Restarted to boot to USB. Nope, “mmx64.efi - Not Found” error.
OK, googled it, renamed it, let’s go.
error: shim_lock protocol not found error: you need to load kernel first
OK… I googled it just enough to see this is going to be a pain.
I tried remaking my USB just in case, didn’t help. It’s extra frustrating because my first attempt to boot into Linux went so well! How did it go from booting into it flawlessly to giving me a series of errors?
Did I anger the Microsoft gods and now they’re blocking my path? Is this a bad omen that Linux is going to be a problem on my laptop in general?
Exactly what happened.
Microsoft is deliberately making it crazy hard to use linux. We’re so used to dealing with hostile relationships recently that we dont even recognize this broken situation.
Anyway, can you try installing it on separate ssd? Its rather hard to run it in dual boot because windows will frequently fuck up your bootloader and so on.
Btw bitlocker is the encryption.
Windows is literally malware
I had a bad feeling that dual booting wouldn’t be the seamless thing I hoped for. I have an old Mac laptop I might try installing on to see how I like it and decide if I’m just gonna wipe Windows entirely.
It’s incredible how shit Windows is and everyone just accepts it. It shows me ads on my lock screen FFS (and I know how to disable that cuz I’ve done it three times now and they keep coming back like a horror movie monster you didn’t behead).

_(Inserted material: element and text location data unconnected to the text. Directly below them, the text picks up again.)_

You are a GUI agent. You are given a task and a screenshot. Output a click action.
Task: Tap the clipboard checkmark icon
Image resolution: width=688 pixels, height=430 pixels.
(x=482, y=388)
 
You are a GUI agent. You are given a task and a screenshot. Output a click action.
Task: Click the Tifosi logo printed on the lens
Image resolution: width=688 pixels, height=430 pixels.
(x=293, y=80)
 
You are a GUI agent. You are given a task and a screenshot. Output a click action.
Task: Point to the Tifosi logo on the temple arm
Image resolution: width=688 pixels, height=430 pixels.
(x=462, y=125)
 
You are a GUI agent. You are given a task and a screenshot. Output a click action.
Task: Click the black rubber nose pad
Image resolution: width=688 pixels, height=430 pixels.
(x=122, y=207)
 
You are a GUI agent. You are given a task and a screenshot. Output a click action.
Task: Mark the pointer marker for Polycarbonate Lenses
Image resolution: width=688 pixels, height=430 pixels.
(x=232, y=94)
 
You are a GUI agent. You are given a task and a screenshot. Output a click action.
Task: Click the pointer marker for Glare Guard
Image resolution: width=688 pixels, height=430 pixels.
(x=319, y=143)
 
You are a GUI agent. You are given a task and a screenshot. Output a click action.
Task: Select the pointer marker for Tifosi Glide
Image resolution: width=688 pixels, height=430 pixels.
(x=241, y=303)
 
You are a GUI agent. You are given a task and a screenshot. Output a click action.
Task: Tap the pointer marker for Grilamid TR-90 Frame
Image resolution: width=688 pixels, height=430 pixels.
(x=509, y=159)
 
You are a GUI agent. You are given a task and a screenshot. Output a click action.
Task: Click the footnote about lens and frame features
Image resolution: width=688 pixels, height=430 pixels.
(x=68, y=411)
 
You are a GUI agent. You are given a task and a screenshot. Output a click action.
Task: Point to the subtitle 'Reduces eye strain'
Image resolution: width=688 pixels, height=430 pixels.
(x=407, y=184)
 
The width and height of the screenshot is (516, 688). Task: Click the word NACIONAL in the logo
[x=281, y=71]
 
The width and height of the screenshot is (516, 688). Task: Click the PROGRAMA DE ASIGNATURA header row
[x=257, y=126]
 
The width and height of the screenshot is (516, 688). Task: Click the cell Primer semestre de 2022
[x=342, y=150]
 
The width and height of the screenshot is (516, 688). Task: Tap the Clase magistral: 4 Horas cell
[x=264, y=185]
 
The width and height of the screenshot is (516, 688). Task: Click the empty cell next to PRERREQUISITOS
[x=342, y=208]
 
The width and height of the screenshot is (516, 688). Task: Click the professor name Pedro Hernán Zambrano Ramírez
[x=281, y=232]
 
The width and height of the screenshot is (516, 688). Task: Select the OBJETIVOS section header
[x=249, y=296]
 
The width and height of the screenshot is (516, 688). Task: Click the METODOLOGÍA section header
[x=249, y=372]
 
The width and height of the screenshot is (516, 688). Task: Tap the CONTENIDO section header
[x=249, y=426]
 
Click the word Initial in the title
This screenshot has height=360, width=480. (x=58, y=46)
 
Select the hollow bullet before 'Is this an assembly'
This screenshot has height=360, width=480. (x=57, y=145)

You’re hitting the nail on the head. That and all the benefits that linux holds are the reason why i wipe windows from every computer i can get my hands on.
It takes some doing, but you can live boot windows from a USB drive for those rare instances you need it. You can also just install it to a VM inside Linux (also not easy). But honestly these days the times where you’ll NEED Windows are few and far between (and getting fewer and farther).
For the record, installing Windows in a VM and getting it to work can be a real pain in the ass. Just a little warning: don’t expect VM-Windows to be easy!
Why is it hard? It used to be real easy to run in a VM. I am running windows 11 in docker and it was easy, maybe consider that?
True, I edited my comment. I personally recommend the USB method (or if you have easy access to the internals- just swapping out an SSD).
That’s probably the better (but more complicated) solution.
Unfortunately, the windows bootloader issues are also ingrained in UEFI for many motherboards. Every few days I start my PC up and it has decided my grub entry is garbage and does me the favor of removing it and defaulting back to the windows bootloader.
I’ve worked around this by adding a bootcfg entry to the windows bootloader that points at grub. Now any time this happens, I pick the grub entry from the windows bootloader, my PC reboots, and now it’ll keep defaulting to grub again until the next time it decides to wipe it.
how did you add grub to the windows bootloader’s menu? I thought microsoft made this impossible, along with adding older windows versions
iirc it was using Method 3 on this guide (but my efi path looks different).
Edit: oh, I also definitely used
bcdedit /copy
to clone the windows entry, and then edited the clone.